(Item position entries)
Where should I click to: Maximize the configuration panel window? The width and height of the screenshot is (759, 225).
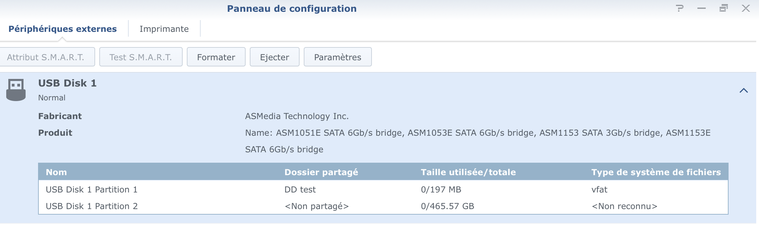pyautogui.click(x=724, y=8)
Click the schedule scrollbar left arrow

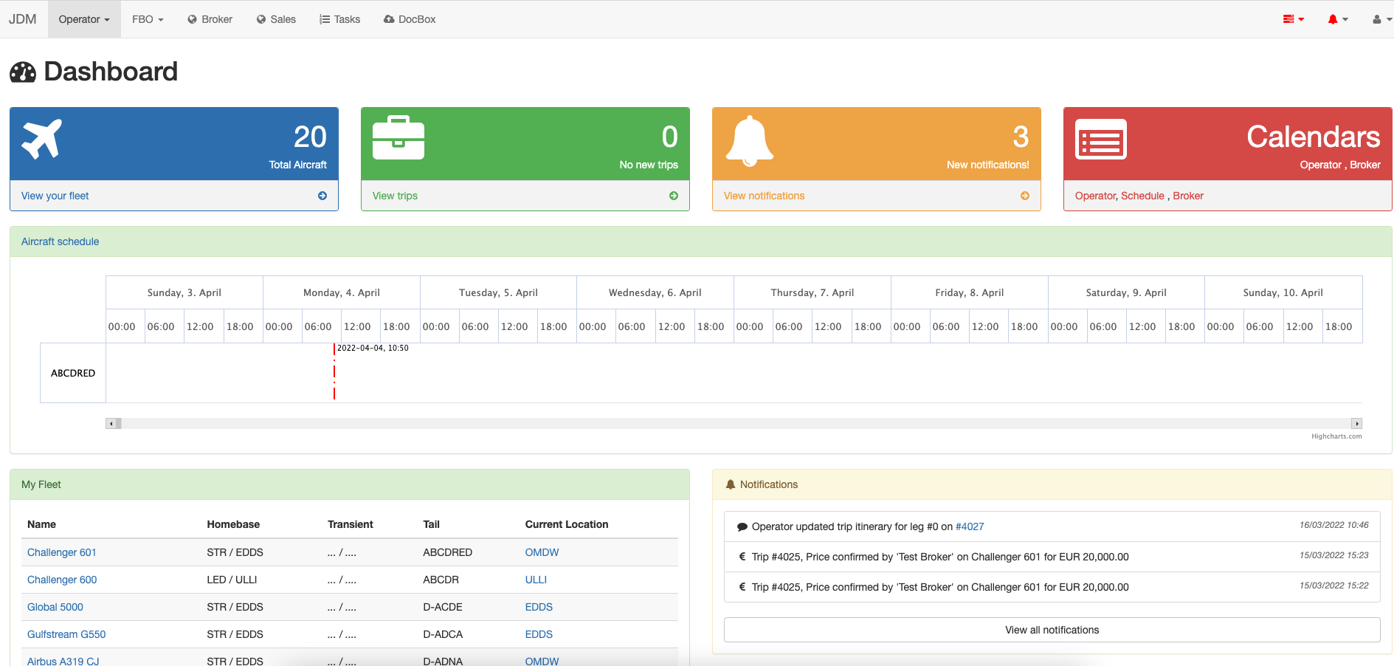pyautogui.click(x=111, y=424)
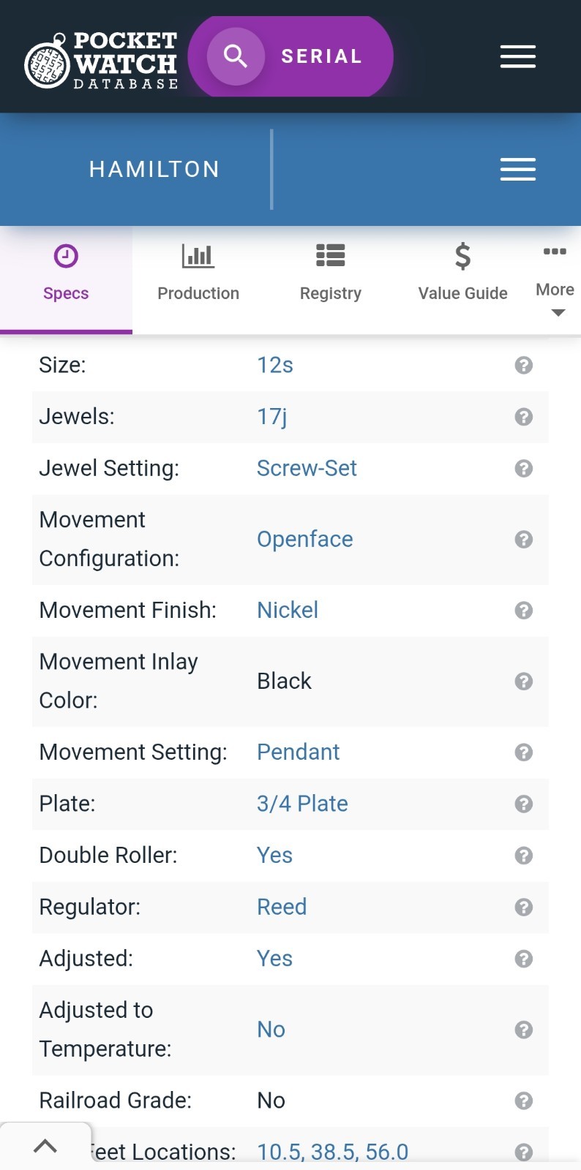Click the scroll-up chevron button

(45, 1146)
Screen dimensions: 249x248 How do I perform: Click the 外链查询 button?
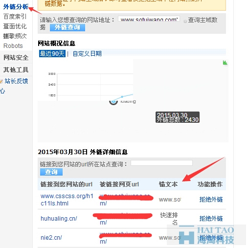tap(68, 27)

◆ **What you are asked to do**: Output the lines of the item position entries above as a numbered list, skipping blank lines and leaving out the pictures.

◆ **Complete output**:
1. Where should I click to: Maximize the configuration panel window? The width and height of the screenshot is (759, 225).
2. pyautogui.click(x=724, y=8)
3. Click the schedule scrollbar left arrow
4. pyautogui.click(x=111, y=424)
5. Click the scroll-up chevron button
6. (45, 1146)
7. Screen dimensions: 249x248 How do I perform: Click the 外链查询 button?
8. tap(68, 27)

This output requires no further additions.